La tendance d'implantation dans le Nord continue avec la société Mecahers qui a récemment choisi de créer un nouveau site de production dans le Sud de Tunis. Ce sous-traitant aéronautique, spécialisé dans la mécanique de précision implanté en Haute-Garonne française, démarrera ses activités dans un premier atelier de 1 600 mètres carrés, avec un effectif de 15 personnes.
D'autre part, et toujours dans le secteur aéronautique, la Tunisie se prépare à se doter d'un nouvel aéroport. Se situant à Enfidha, ce futur aéroport tunisien desservira plus généralement le nord du Sahel tunisien (dont Kairouan et Sousse) et le sud du cap Bon. Moyennant un investissement de 392,5 millions d'euros, ce mégaprojet devrait être mis en exploitation au plus tard le 1 er octobre 2009.
Réalisé par TAV Tunisie, filiale de l'opérateur turc TAV Aeroport Holding, l'aéroport international d'Enfidha aura une capacité initiale de 7 000 000 passagers par an et s'étendra sur 90 000 m 2 . Ce projet peut contenir un projet de maintenance aéronautique.
Comment pourrait-on expliquer une telle « migration » des sociétés du secteur aéronautique ?
Ce n'est pas mine de rien que ces constructeurs et sous-traitants ont choisis de délocaliser une partie de leur production en Tunisie.
Bien évidemment, une grande entreprise ne peut pas se contenter d'un Chiffre d'affaire en croissance.
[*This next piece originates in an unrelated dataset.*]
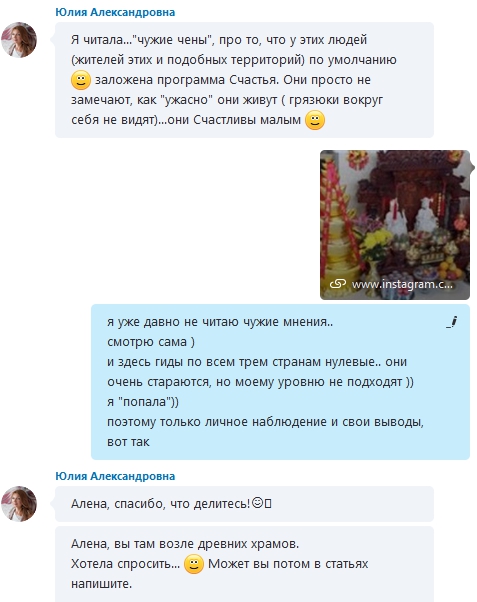477x602 pixels.
Task: Click the edited pencil icon in blue message
Action: click(452, 322)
Surtout avec les nouvelles donnes imposées par la mondialisation, de la concurrence féroce, de la fluctuation hystérique des prix des combustibles, des coûts de plus en plus élevés de la main d'œuvre.
L'élément le plus important demeure la crise financière internationale, qui a causé une énorme inflation pour les USA et l'Europe, et qui s'est rapidement transformée en déflation avec la faillite de plusieurs banques et la chute des prix des hydrocarbures.
Face à cette situation, les pays européens ont compris que pour y faire face, la solution est dans la délocalisation, surtout face à une Asie imbattable au niveau des coûts et de la main d'œuvre.
Pour la Tunisie, la situation a été différente. Notre pays a adopté une démarche saine qui l'a conduit à atteindre des chiffres rassurant en ce qui concerne la croissance économique et l'attractivité des IDE.
Afin de poursuivre cette démarche et d'améliorer ces indicateurs et en vue de catalyser davantage les IDE, le gouvernement tunisien, à l'ère du Changement, a fait plusieurs initiatives.
On peut citer comme exemple la signature de l'accord relatif au démantèlement complet des barrières avec l'union européenne constituant ainsi une zone de libre échange, les incitations accordées aux entreprises exportatrices, la loi de finances 2008 adaptée aux objectifs tracés par l'Etat, les mesures d'allégement des impôts…
Toutes ces majestueuses réalisations, qui contribuent au renforcement du statut économique tunisien, demeurent insuffisantes à la lumière de la situation financière internationale actuelle.
Il est vrai que sur le plan national, comme l'a déclaré le conseil de la BCT dans son dernier rapport, le secteur financier n'a pas été directement affecté par les retombées de la crise financière mondiale. Cependant, d'autres secteurs comme le textile les industries électromécaniques et le tourisme, nécessitent plus de suivi et d'encadrement pour éviter les dégâts de la crise.
Dans ce sens, la Tunisie doit aller de l'avant en poursuivant sa démarche initiale et en attirant plus d'IDE, qui sont susceptibles de construire une carcasse protectrice pour notre pays.